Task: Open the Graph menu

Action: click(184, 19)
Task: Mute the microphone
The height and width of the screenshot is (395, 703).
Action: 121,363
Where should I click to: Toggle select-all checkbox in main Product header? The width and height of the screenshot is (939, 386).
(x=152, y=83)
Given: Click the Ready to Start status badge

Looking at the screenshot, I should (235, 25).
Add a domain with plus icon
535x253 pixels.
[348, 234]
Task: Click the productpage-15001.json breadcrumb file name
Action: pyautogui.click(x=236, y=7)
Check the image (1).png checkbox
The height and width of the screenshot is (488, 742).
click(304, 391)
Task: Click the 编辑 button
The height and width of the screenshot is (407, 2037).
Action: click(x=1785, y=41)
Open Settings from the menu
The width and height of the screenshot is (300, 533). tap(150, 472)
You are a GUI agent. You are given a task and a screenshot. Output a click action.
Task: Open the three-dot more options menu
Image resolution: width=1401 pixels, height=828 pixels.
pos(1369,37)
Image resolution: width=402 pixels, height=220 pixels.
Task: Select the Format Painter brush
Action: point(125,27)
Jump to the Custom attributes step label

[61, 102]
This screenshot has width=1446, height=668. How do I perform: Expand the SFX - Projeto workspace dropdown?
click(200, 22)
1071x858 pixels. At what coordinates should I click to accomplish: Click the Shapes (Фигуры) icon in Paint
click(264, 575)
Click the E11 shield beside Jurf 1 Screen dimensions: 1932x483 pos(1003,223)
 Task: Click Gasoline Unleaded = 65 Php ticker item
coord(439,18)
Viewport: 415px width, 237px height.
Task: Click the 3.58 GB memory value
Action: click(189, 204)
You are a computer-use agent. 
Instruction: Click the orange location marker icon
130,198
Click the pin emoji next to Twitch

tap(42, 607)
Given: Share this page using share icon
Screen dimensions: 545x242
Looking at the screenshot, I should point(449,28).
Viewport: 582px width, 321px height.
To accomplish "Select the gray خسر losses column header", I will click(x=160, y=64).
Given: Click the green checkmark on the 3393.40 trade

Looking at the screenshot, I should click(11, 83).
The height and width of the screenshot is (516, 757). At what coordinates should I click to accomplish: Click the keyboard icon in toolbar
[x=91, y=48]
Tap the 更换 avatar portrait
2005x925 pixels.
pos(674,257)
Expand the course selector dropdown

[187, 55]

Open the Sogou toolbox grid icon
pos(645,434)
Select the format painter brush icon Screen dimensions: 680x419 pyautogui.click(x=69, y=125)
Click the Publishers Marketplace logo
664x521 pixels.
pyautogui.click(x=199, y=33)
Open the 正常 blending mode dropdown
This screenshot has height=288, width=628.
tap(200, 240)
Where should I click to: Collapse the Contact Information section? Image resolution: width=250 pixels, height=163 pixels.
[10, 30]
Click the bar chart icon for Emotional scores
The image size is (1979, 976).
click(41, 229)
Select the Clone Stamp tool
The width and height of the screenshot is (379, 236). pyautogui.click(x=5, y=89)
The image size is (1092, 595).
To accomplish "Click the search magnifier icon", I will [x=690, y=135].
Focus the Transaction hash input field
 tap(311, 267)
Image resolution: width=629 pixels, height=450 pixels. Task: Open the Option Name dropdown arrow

────────────────

▶ _Your instructions_
Retype the records above in full, with no differences.

▶ _Task response_
Task: Open the Graph menu

Action: click(184, 19)
Task: Mute the microphone
The height and width of the screenshot is (395, 703).
Action: 121,363
Where should I click to: Toggle select-all checkbox in main Product header? The width and height of the screenshot is (939, 386).
(x=152, y=83)
Given: Click the Ready to Start status badge

Looking at the screenshot, I should (235, 25).
Add a domain with plus icon
535x253 pixels.
[348, 234]
Task: Click the productpage-15001.json breadcrumb file name
Action: pyautogui.click(x=236, y=7)
Check the image (1).png checkbox
The height and width of the screenshot is (488, 742).
click(304, 391)
Task: Click the 编辑 button
The height and width of the screenshot is (407, 2037).
Action: click(x=1785, y=41)
Open Settings from the menu
The width and height of the screenshot is (300, 533). tap(150, 472)
You are a GUI agent. You are given a task and a screenshot. Output a click action.
Task: Open the three-dot more options menu
Image resolution: width=1401 pixels, height=828 pixels.
pos(1369,37)
Image resolution: width=402 pixels, height=220 pixels.
Task: Select the Format Painter brush
Action: point(125,27)
Jump to the Custom attributes step label

[61, 102]
This screenshot has width=1446, height=668. How do I perform: Expand the SFX - Projeto workspace dropdown?
click(200, 22)
1071x858 pixels. At what coordinates should I click to accomplish: Click the Shapes (Фигуры) icon in Paint
click(264, 575)
Click the E11 shield beside Jurf 1 Screen dimensions: 1932x483 pos(1003,223)
 Task: Click Gasoline Unleaded = 65 Php ticker item
coord(439,18)
Viewport: 415px width, 237px height.
Task: Click the 3.58 GB memory value
Action: click(189, 204)
You are a computer-use agent. 
Instruction: Click the orange location marker icon
130,198
Click the pin emoji next to Twitch

tap(42, 607)
Given: Share this page using share icon
Screen dimensions: 545x242
Looking at the screenshot, I should point(449,28).
Viewport: 582px width, 321px height.
To accomplish "Select the gray خسر losses column header", I will click(x=160, y=64).
Given: Click the green checkmark on the 3393.40 trade

Looking at the screenshot, I should click(11, 83).
The height and width of the screenshot is (516, 757). At what coordinates should I click to accomplish: Click the keyboard icon in toolbar
[x=91, y=48]
Tap the 更换 avatar portrait
2005x925 pixels.
pos(674,257)
Expand the course selector dropdown

[187, 55]

Open the Sogou toolbox grid icon
pos(645,434)
Select the format painter brush icon Screen dimensions: 680x419 pyautogui.click(x=69, y=125)
Click the Publishers Marketplace logo
664x521 pixels.
pyautogui.click(x=199, y=33)
Open the 正常 blending mode dropdown
This screenshot has height=288, width=628.
tap(200, 240)
Where should I click to: Collapse the Contact Information section? Image resolution: width=250 pixels, height=163 pixels.
[10, 30]
Click the bar chart icon for Emotional scores
The image size is (1979, 976).
click(41, 229)
Select the Clone Stamp tool
The width and height of the screenshot is (379, 236). pyautogui.click(x=5, y=89)
The image size is (1092, 595).
To accomplish "Click the search magnifier icon", I will [x=690, y=135].
Focus the Transaction hash input field
 tap(311, 267)
Image resolution: width=629 pixels, height=450 pixels. Task: Open the Option Name dropdown arrow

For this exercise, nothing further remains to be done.